Passage given:
-- Begin --

Posted Thursday 14th February 2008 01:19 GMT
What's the difference between this and MSIE displaying custom error pages under the same conditions? It's been doing this for years, and not just for 404 responses.
Anonymous Coward
Wrong #
Posted Thursday 14th February 2008 01:19 GMT

This is not about the user end message that is quoted here. Of course the user can turn off their web toolbar, but this is not the issue at hand.
The issue is that when someone is directed to my website, and there is no response from my server, google will take over my web page, present its own content, or a competitors.
Hence they are hijacking my website and people trying to access my site without any right to do so
Jeremy
Re: This is completely different. #
Posted Thursday 14th February 2008 01:19 GMT

Different, yes but still damn annoying. I'll be checking the 404 output on the site I look after and will be adding sufficient comment-wrapped # symbols to push it over 512 bytes...
FWIW, I have a custom 404 response but I'm pretty certain the html is <512 bytes. For Google to suggest that my brief 404 page is somehow unworthy and that they could do a better job for me is condescending and arrogant.
If someone goes off-piste on my site, I want to be able to suggest what they should do next, not have Google take them elsewhere (potentially to another website).
It seems that for every reason to love Google, there's an equal an opposite reason to hate them and hence the fundamental balance of the universe is upheld...
Anonymous Coward
I have to agree with the above. #
Posted Thursday 14th February 2008 01:19 GMT
I'd actually consider installing the google toolbar for this....
Matt
Your criticisms... #
Posted Thursday 14th February 2008 01:19 GMT

are somewhat retarded and self serving. While I'm not a fan of toolbar software, using an opt-in service that was specifically designed to be non-intrusive to lampoon a company you essentially dislike by comparing it to a company that is in fact guilty of taking advantage of its users is completely ridiculous.

-- End --

Data block:
-- Begin --

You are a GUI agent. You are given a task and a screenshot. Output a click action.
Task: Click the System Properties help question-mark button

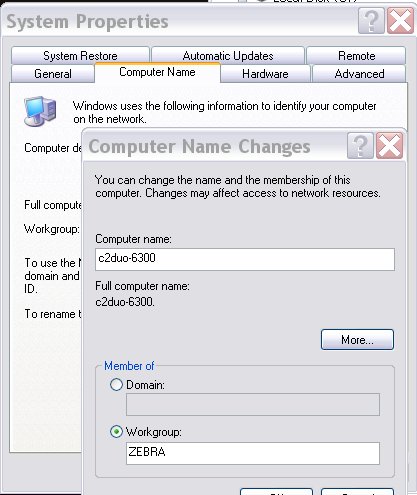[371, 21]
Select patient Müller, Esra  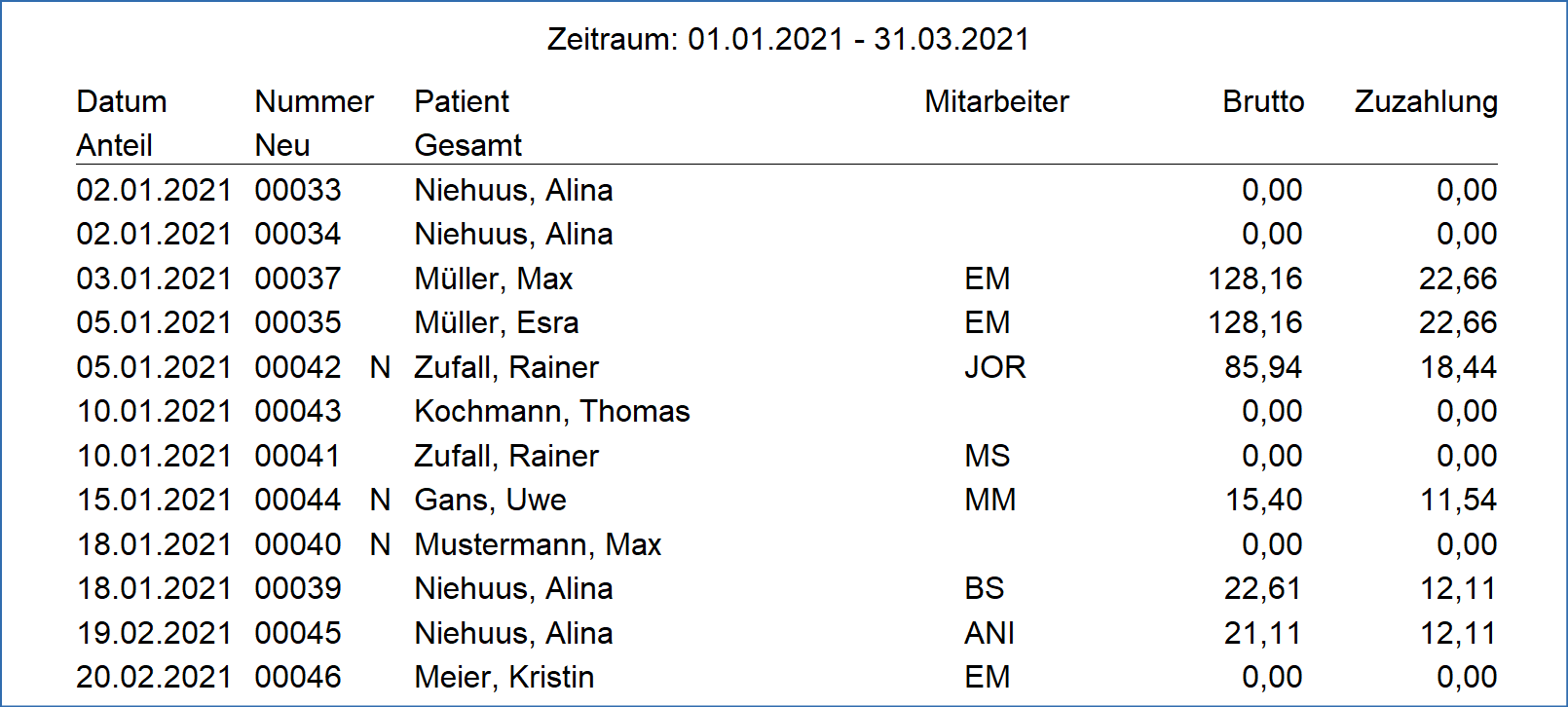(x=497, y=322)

-- End --

Work instructions:
(1) In the comment thread, what does Jeremy say he will add to push his site's 404 output over 512 bytes?
(2) Please reproduce the comment thread from "If someone goes" up to and including "to another website).".
(3) Write the next part of the comment thread on the Google toolbar's 404 pages, picking up after its final sentence.

Outputs for the tasks:
(1) Comment-wrapped # symbols.

(2)
If someone goes off-piste on my site, I want to be able to suggest what they should do next, not have Google take them elsewhere (potentially to another website).

(3)
The google toolbar can be disabled, uninstalled at will. It's designed to provide functionality for users that desire such functionality, without inconveniencing or aggravating web users or web masters. Tell me what's wrong with that?
What rogers did was forcefully alter the online experience of their paying users.
Keith Ealanta
Yep, not the same thing #
Posted Thursday 14th February 2008 01:30 GMT

I'm with A. Gould on this. The difference is fundamental.
In part it isn't about what the purpose of the change is. If I as an ISP search and replace (for example) Huckabee's name with some amusing homonym that would (probably) get me sued for meddling in the democratic process or some such. If I do the same to promote myself that is supposed to be acceptable somehow?
But Google offering a tool that has amongst it's capabilities, the ability to help me find the page I wanted when I get back a result that says 'nothing there', well personally I won't use it, but it's a tool. Use it if you want it. And if you install software without knowing what it does (it's not like it's likely to be a hidden feature) then you deserve what you get.
My one thought against Google with this is that the page they offer should include the returned error page as well as the helper content, rather than just dropping it.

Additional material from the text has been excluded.